Tafaoimalo Leilani Sina Naireen Tuala-Warren (born 28 November 1972) is a Samoan judge. She has been a Judge of the Supreme Court of Samoa since 29 April 2016. She is the second woman Supreme Court judge in Samoa.

Tuala-Warren was born in Apia to parents who were both lawyers, and was educated at Leifiifi College in Malifa and Tintern Grammar in Melbourne, Australia. She won an AUSAID scholarship to the University of Sydney, graduating with a Bachelor of Economics in 1993. She then won a NZODA Scholarship to Waikato University, where she graduated with a Bachelor and Master of Laws in 1997, before completing a pre-admission course at the university's Institute of Professional Legal Studies in 1998.

Tuala-Warren was a state solicitor in Samoa's Office of the Attorney-General from 1998 to 2002 before returning to Waikato University to teach from 2001 to 2005, variously as a tutor, teaching fellow and then law lecturer, teaching dispute resolution, corporate and commercial law and consumer protection.  She returned to Samoa in 2005 to work as a partner with her brother's firm, Tuala & Tuala Lawyers, in their litigation practice. Tuala-Warren became the Executive Director of the Samoa Law Reform Commission in 2009, and was appointed as a Samoa District Court judge in August 2013, holding both roles simultaneously. As District Court judge, she was the main judge for the Family Court and Family Violence Court.

-------------------------

What does the Tuala-Warren passage above say?
1. On what date did she become a Judge of the Supreme Court of Samoa?
2. What degree did she earn at the University of Sydney?
3. What was the name of her brother's firm, where she became a partner in 2005?

INFORMATION SHOWN:
-------------------------

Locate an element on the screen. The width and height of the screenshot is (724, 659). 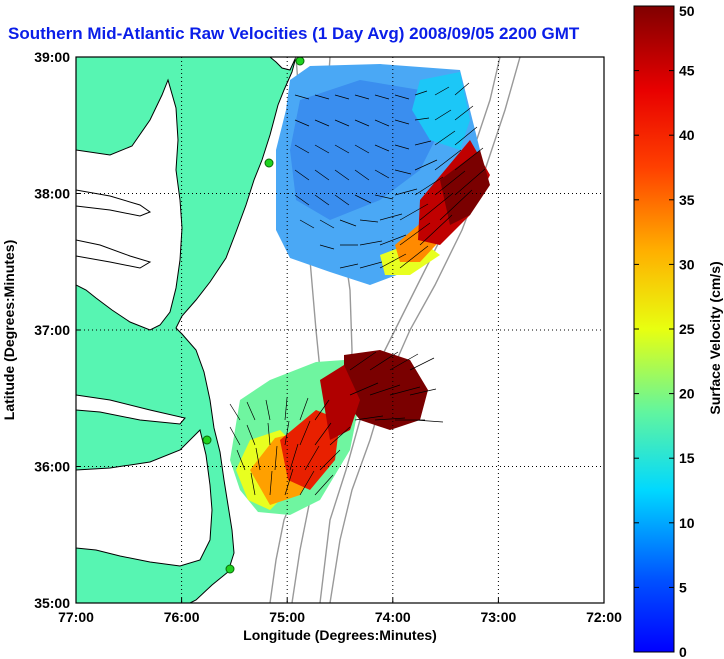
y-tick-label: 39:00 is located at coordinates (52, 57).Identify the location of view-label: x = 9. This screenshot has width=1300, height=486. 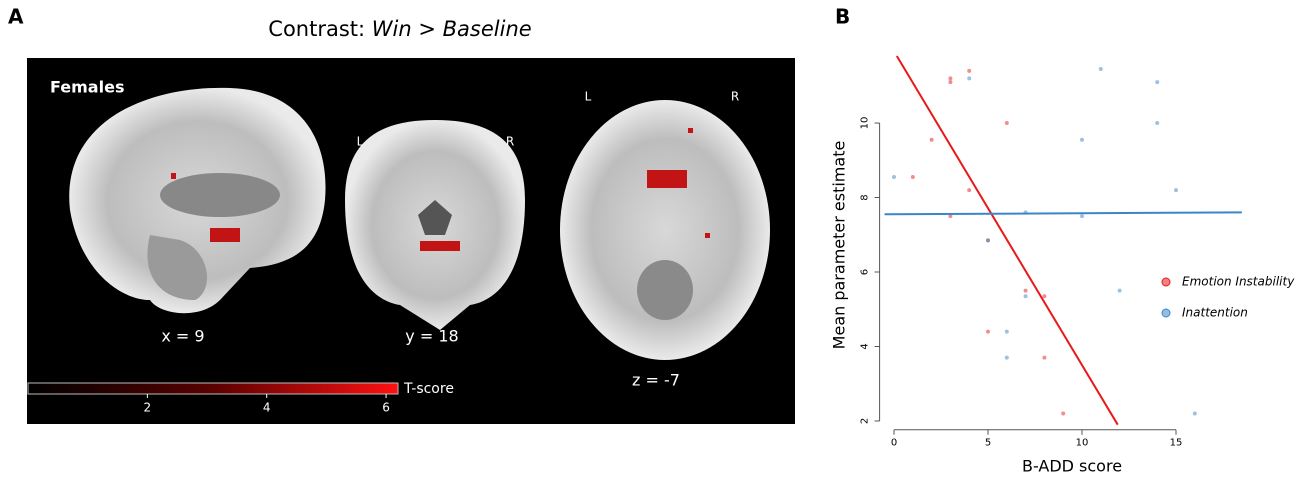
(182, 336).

-------------------------

EXERCISE OUTPUT:
1. 29 April 2016
2. A Bachelor of Economics
3. Tuala & Tuala Lawyers